Your instructions >> Scan the records for "agent". Report each line that includes it.

=== Data records ===

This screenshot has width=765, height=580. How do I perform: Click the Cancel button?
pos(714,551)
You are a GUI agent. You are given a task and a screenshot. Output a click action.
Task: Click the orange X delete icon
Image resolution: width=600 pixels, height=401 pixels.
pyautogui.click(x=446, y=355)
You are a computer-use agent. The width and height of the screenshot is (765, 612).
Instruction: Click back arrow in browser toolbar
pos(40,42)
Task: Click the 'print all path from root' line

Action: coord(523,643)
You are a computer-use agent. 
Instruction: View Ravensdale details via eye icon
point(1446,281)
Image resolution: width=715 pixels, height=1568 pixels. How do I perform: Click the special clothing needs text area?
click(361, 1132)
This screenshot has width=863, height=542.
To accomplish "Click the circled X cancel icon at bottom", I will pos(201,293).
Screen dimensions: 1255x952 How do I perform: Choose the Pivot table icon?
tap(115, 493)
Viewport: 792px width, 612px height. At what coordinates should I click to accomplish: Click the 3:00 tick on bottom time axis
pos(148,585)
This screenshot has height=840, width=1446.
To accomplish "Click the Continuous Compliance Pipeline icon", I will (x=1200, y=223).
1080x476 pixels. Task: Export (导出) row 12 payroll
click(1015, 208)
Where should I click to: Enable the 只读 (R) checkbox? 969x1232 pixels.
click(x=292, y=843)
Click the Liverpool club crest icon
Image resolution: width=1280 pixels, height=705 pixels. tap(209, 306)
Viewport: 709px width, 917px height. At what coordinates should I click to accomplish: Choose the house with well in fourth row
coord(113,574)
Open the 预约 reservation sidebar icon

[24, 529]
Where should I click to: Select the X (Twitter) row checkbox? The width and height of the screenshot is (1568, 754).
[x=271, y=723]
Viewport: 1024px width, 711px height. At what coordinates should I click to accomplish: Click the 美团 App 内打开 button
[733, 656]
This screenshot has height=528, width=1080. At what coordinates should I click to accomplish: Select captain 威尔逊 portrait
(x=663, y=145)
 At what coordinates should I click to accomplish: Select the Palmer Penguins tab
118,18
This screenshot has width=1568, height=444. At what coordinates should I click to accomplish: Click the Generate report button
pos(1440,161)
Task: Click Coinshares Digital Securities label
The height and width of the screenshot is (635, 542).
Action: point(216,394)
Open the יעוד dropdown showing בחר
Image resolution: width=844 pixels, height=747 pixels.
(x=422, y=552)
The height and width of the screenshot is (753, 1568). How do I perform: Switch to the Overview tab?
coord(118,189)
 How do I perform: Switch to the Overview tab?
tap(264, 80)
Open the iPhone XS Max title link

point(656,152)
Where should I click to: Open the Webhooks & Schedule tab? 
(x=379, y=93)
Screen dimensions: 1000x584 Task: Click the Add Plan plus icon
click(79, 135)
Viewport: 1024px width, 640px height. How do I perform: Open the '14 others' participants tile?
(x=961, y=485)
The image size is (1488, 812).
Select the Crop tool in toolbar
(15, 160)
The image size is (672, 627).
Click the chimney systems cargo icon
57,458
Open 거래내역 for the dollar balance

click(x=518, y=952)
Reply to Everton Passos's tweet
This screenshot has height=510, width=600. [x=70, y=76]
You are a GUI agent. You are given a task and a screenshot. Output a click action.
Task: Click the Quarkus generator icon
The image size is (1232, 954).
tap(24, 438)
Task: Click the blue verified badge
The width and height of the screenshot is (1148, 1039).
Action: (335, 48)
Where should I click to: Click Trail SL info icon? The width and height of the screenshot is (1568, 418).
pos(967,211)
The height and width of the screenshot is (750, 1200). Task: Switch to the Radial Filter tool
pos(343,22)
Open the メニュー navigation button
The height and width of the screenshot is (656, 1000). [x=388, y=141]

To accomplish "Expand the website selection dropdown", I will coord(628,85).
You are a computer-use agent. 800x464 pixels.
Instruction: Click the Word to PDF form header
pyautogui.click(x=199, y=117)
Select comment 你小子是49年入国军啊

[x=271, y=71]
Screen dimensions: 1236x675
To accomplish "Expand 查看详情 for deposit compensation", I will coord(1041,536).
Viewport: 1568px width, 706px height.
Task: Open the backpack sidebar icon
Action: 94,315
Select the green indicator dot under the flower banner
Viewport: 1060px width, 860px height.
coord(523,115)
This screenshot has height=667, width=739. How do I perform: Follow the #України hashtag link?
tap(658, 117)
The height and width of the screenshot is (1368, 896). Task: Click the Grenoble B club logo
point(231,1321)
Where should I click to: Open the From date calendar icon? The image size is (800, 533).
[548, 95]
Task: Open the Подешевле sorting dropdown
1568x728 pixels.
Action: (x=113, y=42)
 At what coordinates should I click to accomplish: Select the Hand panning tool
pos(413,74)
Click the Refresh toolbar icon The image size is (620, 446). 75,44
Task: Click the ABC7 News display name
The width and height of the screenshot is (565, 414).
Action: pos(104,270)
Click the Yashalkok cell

===

Written answer >>
You are a GUI agent. You are given a task and a screenshot. Output a click action.
You are a computer-use agent. The width and height of the screenshot is (765, 612).
You are a computer-use agent. 
You are a GUI agent. You are given a task and a screenshot. Output a click action.
You are a computer-use agent. 800x464 pixels.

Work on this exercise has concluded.